Homily for the Seventh Sunday in Ordinary Time

February 26, 2003

St. Martin de Porres

(Based on Isaiah 43:18-19, 21-22, 24-25; Psalm 41:2-3,4-5, 13-14; 2nd Corinthians 1:18-22; Mark 2:1-12)

"Fear not, for I have redeemed you. I have called you by name; you are mine."

When the Israelites first heard this poem of Second Isaiah, it must have appeared too much. Outlandish. Beyond belief.

Just think of their situation. They are captives in a foreign land. They have been led away in chains to Babylon. All that had meant anything to them is gone. Their holy city Jerusalem is long gone. The Temple and the Ark of the Covenant have been taken from them. Life appears hopeless. God is very far. There is no prospect of return. All is hopeless.

And the prophet has God saying they will be restored and led back. "I am doing something new!" Something unheard of, something that has never been done before. Totally new. And most importantly, now. He almost taunts them: can't you sense it?

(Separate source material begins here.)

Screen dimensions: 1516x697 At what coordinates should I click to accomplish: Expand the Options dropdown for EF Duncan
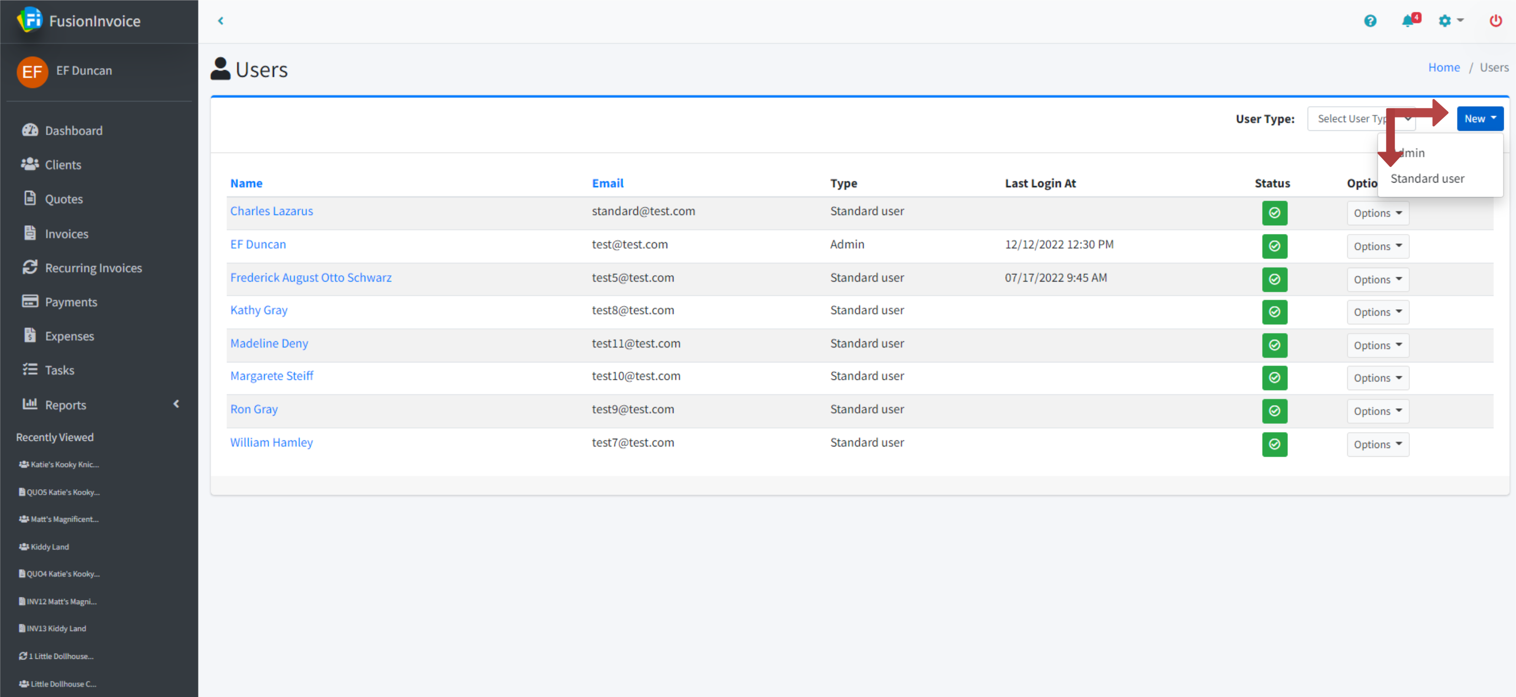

It's all about promises made and promises kept. It's about an unchanging, faithful God demanding faith in the promise.

And the passage contains a most unusual demand. The prophet has God telling them not to remember the things of old. This is the people who had been told again and again by all the prophets to remember the great deeds God performed of old, not to forget. Their whole identity consists in remembering their story. As we do each Sunday in the Eucharist, "Do these things in remembrance of me."

And here they are being told not to think of the past. What's going on here?

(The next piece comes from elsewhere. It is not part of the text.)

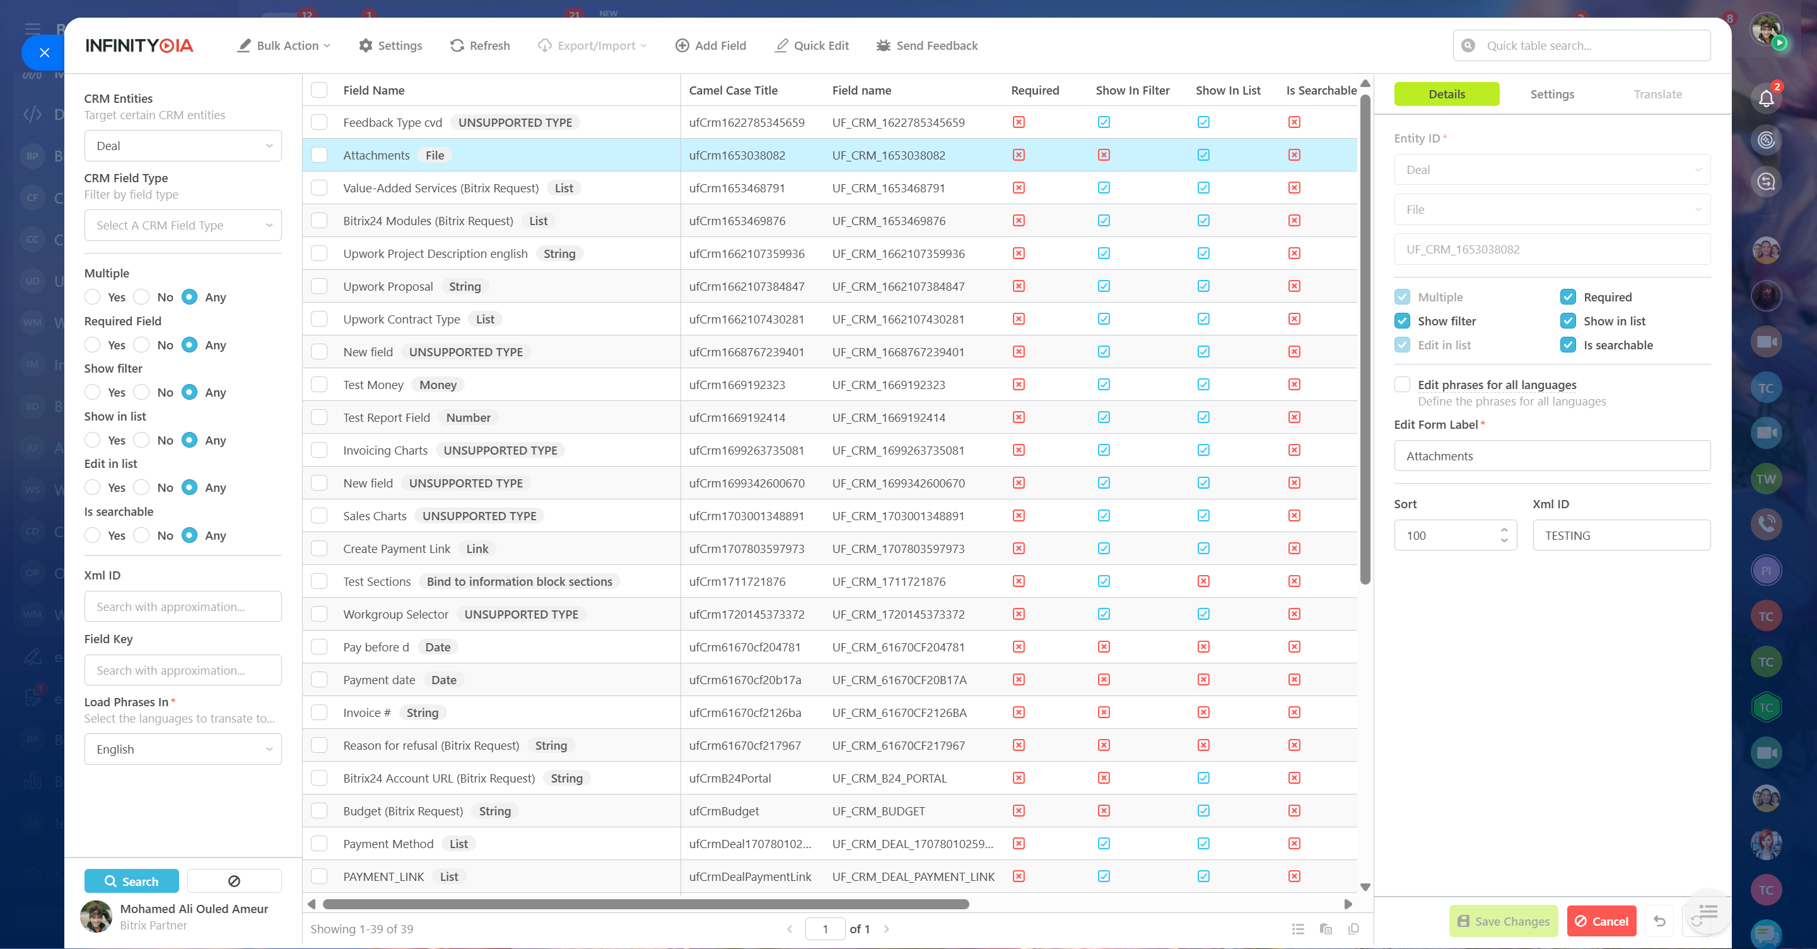
Task: Click the undo arrow beside Cancel
Action: pos(1660,922)
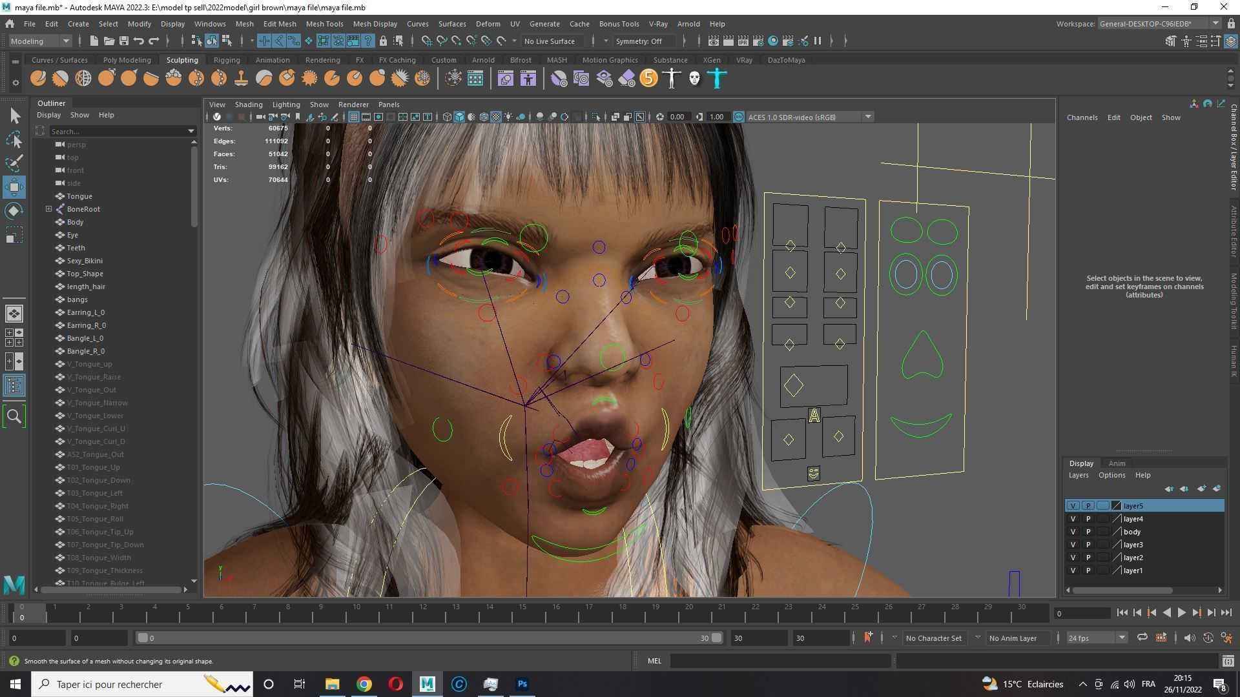Toggle visibility V of layer1
The image size is (1240, 697).
click(x=1073, y=571)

Apparently there are two ways of recalling, remembering. Remembering can be consoling and reassuring; it can strengthen us, to face the present. But there is another way of remembering which reduces it to nostalgia. We recall that God did these saving deeds then. But 'then' everything was heroic; it was surrounded with haloes, superhuman saints and forefathers.

Could God really do a new thing -- a totally new thing! -- in these awful circumstances?

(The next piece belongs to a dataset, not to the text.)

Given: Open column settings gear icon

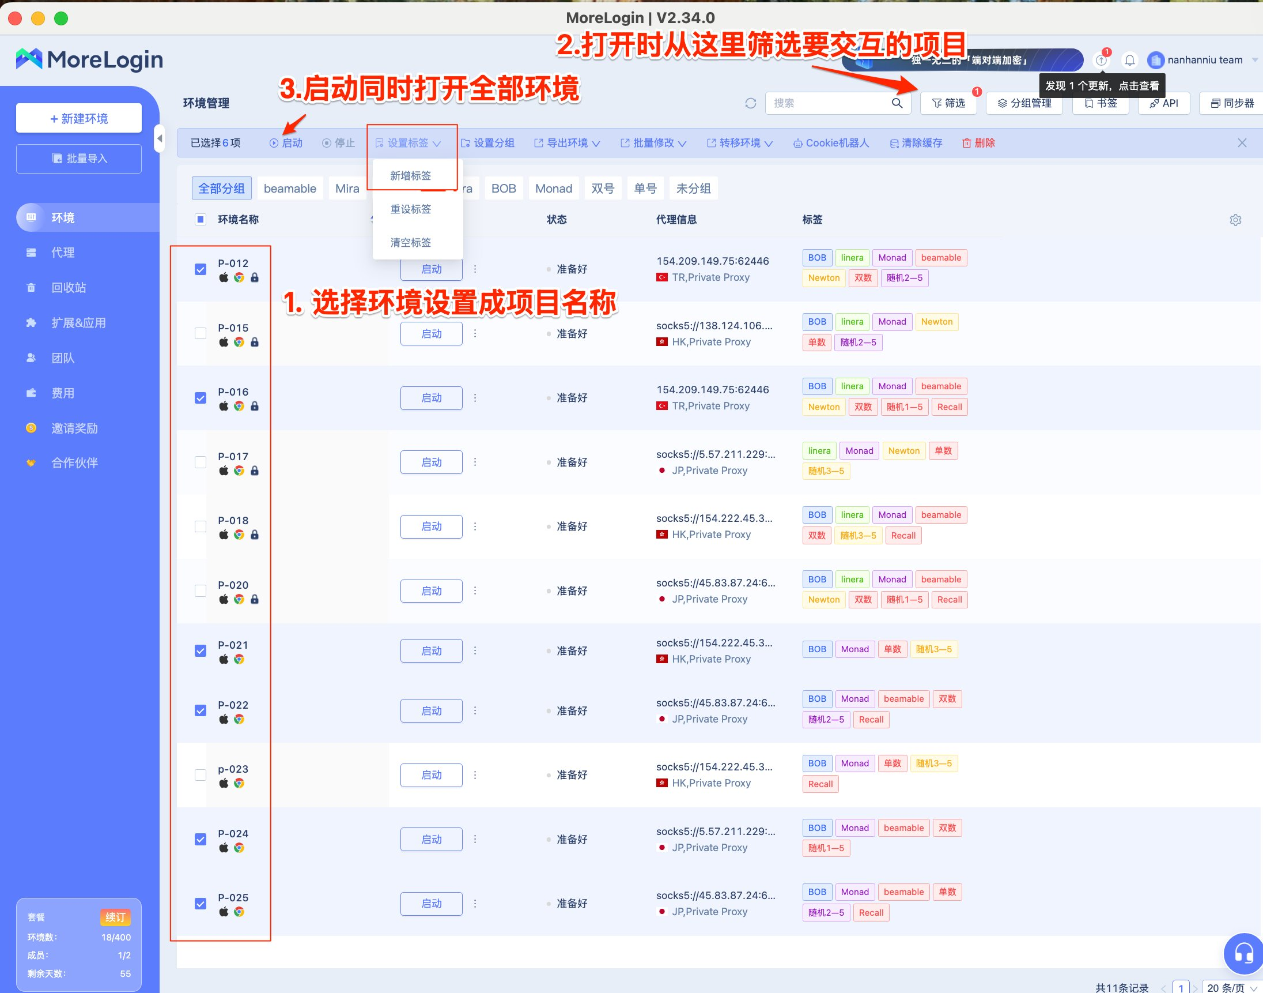Looking at the screenshot, I should pos(1235,220).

As I was preparing these reflections I was remind of hearing a bishop a few years ago. We were at a meeting and at lunch he was saying that in his view the world had gone to the dogs; there was enormous moral decay; people were far from God. I finally had to remind him that humans have been going to the dogs since the time of Adam and Eve. They were going to the dogs before there were dogs! People have been singing that same sad song in every age of the church's history.

Some of you may be old enough to remember what it was like when the Beatles were coming! Rock and roll! Elvis and afros and Beatniks! And before that you can read in the 1800's accounts of the collapse of all civilization when (gasp!) The Irish had landed. Then the Italians and the blacks and the muslims. And there was TV, and disco, and rap, and hip-hop. Can God really do a new thing in the face of all that?

The question today's liturgy confronts us with is: do we really believe that God can do a brand new thing right now? Do we believe that God's yes to us and to creation is always totally yes, not sometimes yes and sometimes no?

We have entered upon a terribly painful time for our world.

No matter what our political assessment may be, whether we think our government is right in going to war against Iraq or whether we think it is wrong; no matter that we all want peace even if we differ on the means -- a person would be living an illusion if they don't recognize that we will soon be faced with yet one more war. There will be more destruction and death, the death of people made in the image of God, flesh of our flesh.

In the face of God's apparent deafness to the cries of people all around our globe, it is an easy temptation to depression and despair. No matter how we try, it seems human beings will never learn how to live at peace. We go to war over and over and over. We're like the Israelites in Babylon, captives, impotent to liberate ourselves.

The men in today's Gospel refuse to give up in the face of impossible obstacles. There is no way to Jesus. So they got up on the roof and tear a hole -- whether it was through tile or adobe or branches -- they are going to put this paralytic in Jesus' face!

And Mark tells us that "when Jesus saw their faith" -- their faith --- not the faith of the paralytic but the faith of a supportive community, he turns to the paralytic and says "your faith has made you whole."

And he takes the occasion to go farther. Over these weeks since Epiphany the Gospels have been successive revelations of just who he was. And today, in the face of skepticism and attack from the scribes, he presents himself not merely as one who can cure a person's body, but as one who has the power to forgive sin. Talk about doing a new thing!

You and I are probably not going to be able to keep this war from happening. There will be bloodshed and great destruction. A people who have had outsiders carve up their land and tell them who they belong to for over 50 years will be the victims of the politicians once again.

What we must ask the Lord is to increase in us faith in our God's fidelity to the promise: no matter what, God is faithful. And God is a God of life, bringing life even out of the deaths we create.

As we receive the life of Jesus at the table let us pray for his single-minded trust in the promise of his Father. That our lives may be an unchanging yes -- Amen! -- to the unchanging fidelity of God.